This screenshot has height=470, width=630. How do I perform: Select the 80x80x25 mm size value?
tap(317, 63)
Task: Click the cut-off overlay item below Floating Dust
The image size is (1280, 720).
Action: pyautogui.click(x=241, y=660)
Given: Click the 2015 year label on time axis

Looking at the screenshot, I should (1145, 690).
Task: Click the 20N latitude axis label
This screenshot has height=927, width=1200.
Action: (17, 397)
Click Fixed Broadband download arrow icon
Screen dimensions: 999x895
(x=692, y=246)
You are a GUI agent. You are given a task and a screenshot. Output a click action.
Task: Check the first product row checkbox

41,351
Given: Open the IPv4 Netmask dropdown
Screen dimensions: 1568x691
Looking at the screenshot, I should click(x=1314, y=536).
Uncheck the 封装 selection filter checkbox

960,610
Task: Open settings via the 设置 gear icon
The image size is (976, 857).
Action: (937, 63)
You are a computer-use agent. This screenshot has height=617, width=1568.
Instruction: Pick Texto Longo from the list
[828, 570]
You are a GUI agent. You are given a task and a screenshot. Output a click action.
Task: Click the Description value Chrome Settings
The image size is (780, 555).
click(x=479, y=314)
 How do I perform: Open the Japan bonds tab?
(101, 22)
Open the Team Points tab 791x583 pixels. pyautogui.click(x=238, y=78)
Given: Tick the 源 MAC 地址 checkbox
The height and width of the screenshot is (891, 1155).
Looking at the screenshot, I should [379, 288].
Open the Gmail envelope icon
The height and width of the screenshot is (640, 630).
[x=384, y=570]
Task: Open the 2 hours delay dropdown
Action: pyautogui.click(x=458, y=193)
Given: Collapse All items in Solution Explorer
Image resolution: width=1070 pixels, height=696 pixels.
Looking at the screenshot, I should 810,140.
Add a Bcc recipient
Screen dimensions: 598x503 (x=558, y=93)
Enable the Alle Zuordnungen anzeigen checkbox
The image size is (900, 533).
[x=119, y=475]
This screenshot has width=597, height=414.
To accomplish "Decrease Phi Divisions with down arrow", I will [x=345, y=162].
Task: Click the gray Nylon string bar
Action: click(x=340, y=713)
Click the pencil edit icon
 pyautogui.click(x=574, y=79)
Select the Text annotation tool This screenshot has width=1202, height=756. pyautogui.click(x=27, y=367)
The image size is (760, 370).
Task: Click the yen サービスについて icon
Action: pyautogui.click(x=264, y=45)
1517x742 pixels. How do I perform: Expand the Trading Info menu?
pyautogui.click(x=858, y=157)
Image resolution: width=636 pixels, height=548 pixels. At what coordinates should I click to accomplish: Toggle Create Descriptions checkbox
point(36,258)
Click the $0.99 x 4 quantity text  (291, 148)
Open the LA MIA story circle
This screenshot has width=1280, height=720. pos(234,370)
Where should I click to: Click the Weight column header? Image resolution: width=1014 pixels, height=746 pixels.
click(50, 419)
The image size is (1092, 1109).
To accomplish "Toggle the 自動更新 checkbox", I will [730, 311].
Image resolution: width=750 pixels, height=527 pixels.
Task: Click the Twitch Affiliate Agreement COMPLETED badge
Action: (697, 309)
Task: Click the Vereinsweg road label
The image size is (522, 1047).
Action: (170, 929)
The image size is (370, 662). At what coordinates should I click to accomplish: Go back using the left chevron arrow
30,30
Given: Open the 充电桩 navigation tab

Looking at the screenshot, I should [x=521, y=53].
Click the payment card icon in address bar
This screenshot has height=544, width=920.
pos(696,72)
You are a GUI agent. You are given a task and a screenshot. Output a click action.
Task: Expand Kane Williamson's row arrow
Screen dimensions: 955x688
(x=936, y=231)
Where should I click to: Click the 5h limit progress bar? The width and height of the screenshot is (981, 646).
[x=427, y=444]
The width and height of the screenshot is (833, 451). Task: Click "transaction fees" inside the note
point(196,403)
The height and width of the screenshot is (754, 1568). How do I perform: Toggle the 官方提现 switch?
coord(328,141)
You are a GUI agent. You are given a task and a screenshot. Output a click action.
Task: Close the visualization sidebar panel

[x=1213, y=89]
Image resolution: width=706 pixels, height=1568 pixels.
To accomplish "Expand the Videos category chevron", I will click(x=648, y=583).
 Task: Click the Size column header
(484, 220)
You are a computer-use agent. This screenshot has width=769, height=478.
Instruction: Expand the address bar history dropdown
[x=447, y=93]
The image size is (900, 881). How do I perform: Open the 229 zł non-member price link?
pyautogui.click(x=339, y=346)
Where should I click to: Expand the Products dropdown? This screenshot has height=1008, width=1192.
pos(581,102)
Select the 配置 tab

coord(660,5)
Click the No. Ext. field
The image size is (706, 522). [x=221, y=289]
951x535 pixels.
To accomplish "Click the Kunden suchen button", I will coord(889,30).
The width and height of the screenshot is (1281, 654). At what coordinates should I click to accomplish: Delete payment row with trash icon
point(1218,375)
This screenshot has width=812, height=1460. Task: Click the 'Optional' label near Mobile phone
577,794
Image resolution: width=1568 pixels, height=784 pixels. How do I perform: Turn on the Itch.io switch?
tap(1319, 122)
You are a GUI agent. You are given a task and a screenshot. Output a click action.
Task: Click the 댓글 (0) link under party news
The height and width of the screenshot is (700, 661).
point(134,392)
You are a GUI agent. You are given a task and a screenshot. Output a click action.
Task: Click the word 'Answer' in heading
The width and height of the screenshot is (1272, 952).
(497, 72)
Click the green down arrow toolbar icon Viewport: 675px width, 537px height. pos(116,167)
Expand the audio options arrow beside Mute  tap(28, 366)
-----
◆ **TASK DETAILS**:
Find the line with "Task: Click the 댓글 (0) link under party news" in the material above. Reproduce it and each line after it up to and including the line with "Click the green".

◆ **SOLUTION TO THE EXERCISE**:
Task: Click the 댓글 (0) link under party news
The height and width of the screenshot is (700, 661).
point(134,392)
You are a GUI agent. You are given a task and a screenshot. Output a click action.
Task: Click the word 'Answer' in heading
The width and height of the screenshot is (1272, 952).
(497, 72)
Click the green down arrow toolbar icon Viewport: 675px width, 537px height. pos(116,167)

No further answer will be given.